The author is an important subject to study when trying to understand the purpose of the pledge. The Pledge of Allegiance was written by Francis Bellamy in 1892. Bellamy was Baptist preacher who spoke a social gospel, but was forced out of his position for his teachings. He would later stop attending church. His most famous sermon was entitled, “Jesus was a Socialist.” Francis Bellamy was also known as one of the greatest advocates of public education, which fit perfectly with his ideas of economic egalitarianism. Bellamy also joined the Nationalist movement which sought to create government owned monopolies of public service including education, healthcare, and transportation. Nationalism has been defined as “the aim to promote the wellbeing of the whole nation or some groups of its citizens by inflicting harms on foreigners,” especially by “discrimination in the economic sphere” of life. He would become a major player in the Nationalist movement. Francis and his cousin, Edward, would become honored by the movement by having hundreds of Nationalist “Bellamy Clubs” appear throughout the country. Francis Bellamy and his colleagues saw that the best way to enact change in the nation was through the de-privatized school system. Bellamy also happened to be one of the first people to mix the ideologies of Nationalism and Socialism.

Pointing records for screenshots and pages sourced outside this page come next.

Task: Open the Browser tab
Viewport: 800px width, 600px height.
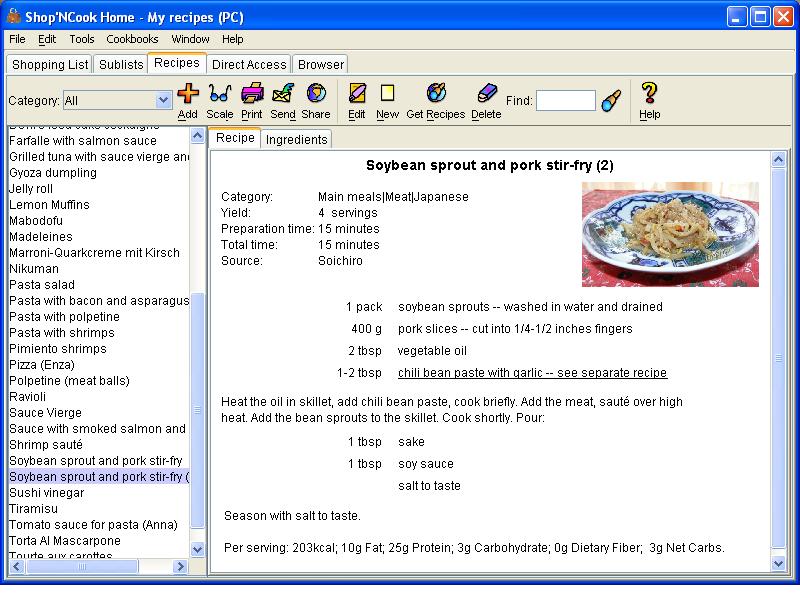Action: (319, 63)
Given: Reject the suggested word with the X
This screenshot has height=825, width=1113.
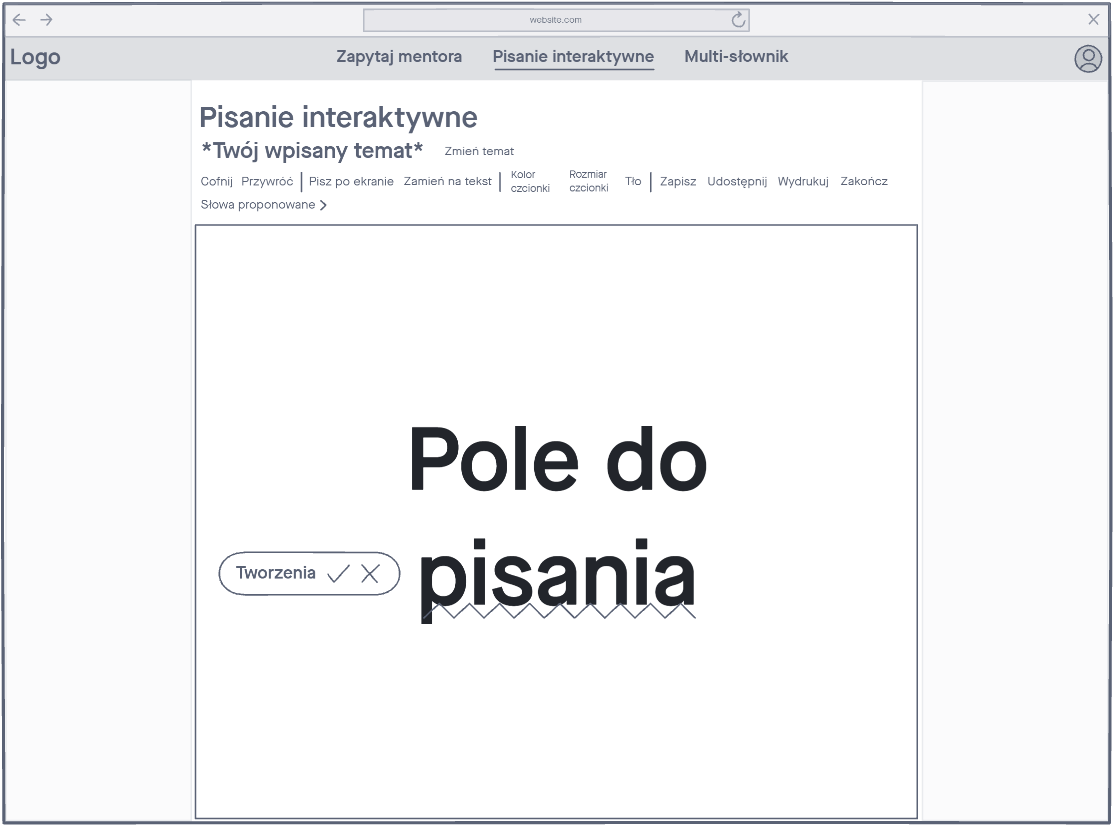Looking at the screenshot, I should coord(370,574).
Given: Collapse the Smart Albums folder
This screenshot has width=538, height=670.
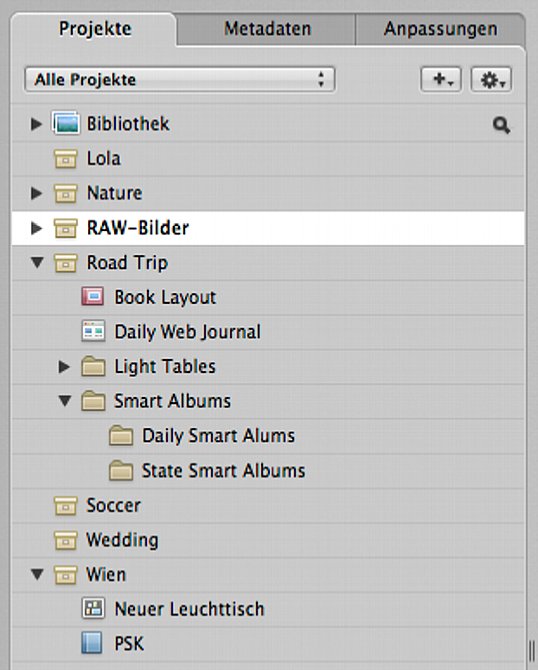Looking at the screenshot, I should (65, 401).
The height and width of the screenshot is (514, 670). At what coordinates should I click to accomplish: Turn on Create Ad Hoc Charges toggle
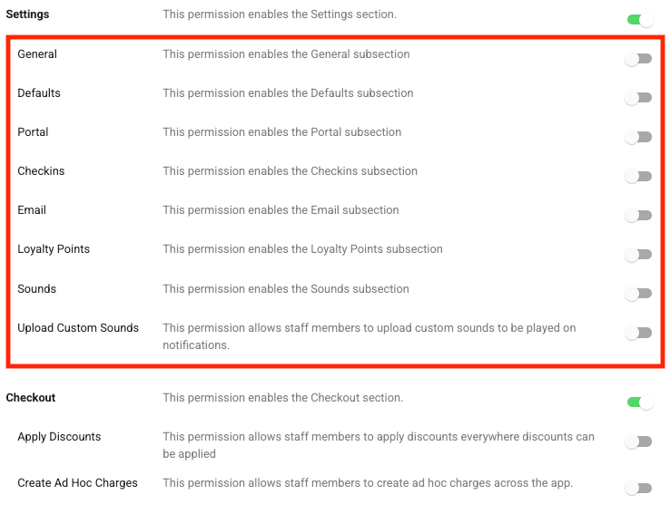[x=638, y=488]
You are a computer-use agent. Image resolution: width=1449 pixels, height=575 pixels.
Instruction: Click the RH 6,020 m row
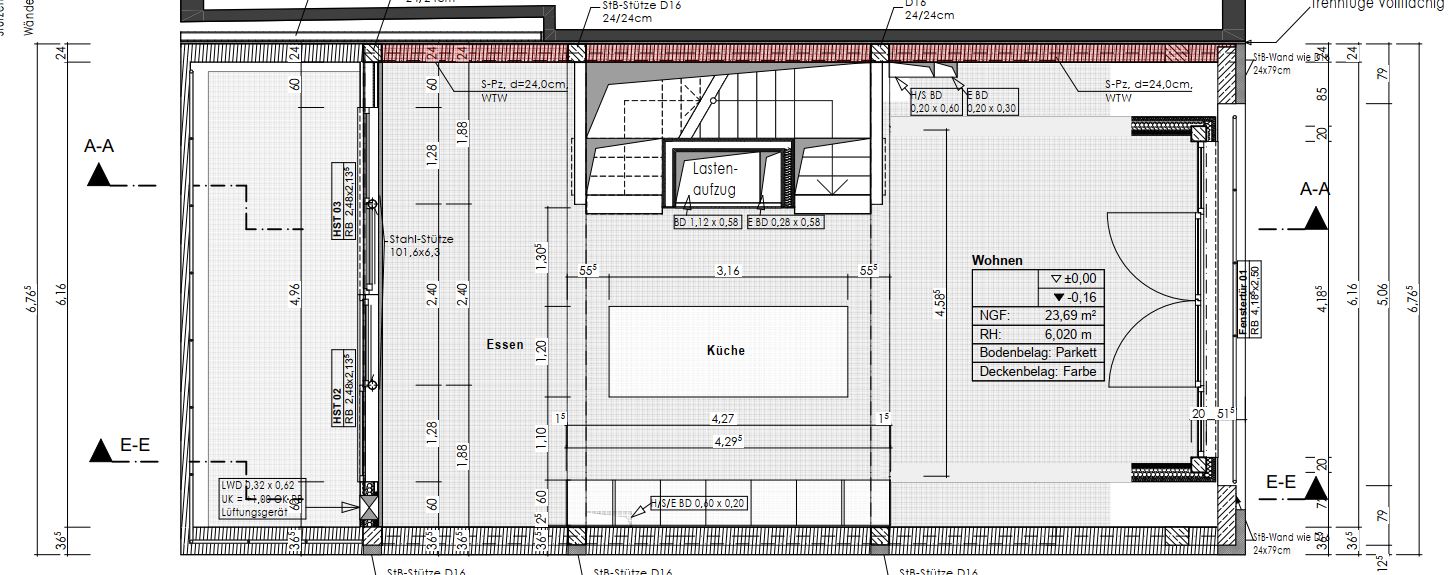pyautogui.click(x=1037, y=335)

He published his original version of the pledge in the Youth’s Companion magazine. The magazine Bellamy worked for the magazine in its premium department. The magazine was an ardent supporter of the schoolhouse flags movement and began to popularize the use of America’s flag in the class room while selling flags to schools as a premium to magazine subscription. By the time the pledge was published Bellamy had already sold 26,000 flags. His pledge became an immediate hit. The pledge was aimed directly at the children of the nation in order to promote his ideologies. Bellamy thought of his pledge as a vaccine against “insufficiently patriotic Americans” and immigrants. He wrote that “every dull-witted or fanatical immigrant admitted to our citizenship is a bane to the commonwealth.” The original pledge was phrased, "I pledge allegiance to my Flag and the Republic for which it stands, one nation, indivisible, with liberty and justice for all." The pledge originally was said with the kids standing outside in military formation. The kids would start with a military salute that would be followed through with the arm being extended towards the flag with the palm facing downwards. The salute was named the Bellamy Salute. This same salute would continue to be the official salute for the pledge until the 1940’s when it would be discontinued because the Nationalist Socialist (Nazi) party in Germany used an almost identical salute. The salute would be replaced with the right being placed over the heart. The Nazi’s salute and the Italian Fascist salute’s were supposedly based off an ancient Roman salute, however, there is no Roman text about such a salute and the only Roman artworks that feature salutes all have salutes that bear little, if any, resemblance to the Nazi or Fascist salute. The oldest known reference to that kind of salute is Bellamy’s Salute.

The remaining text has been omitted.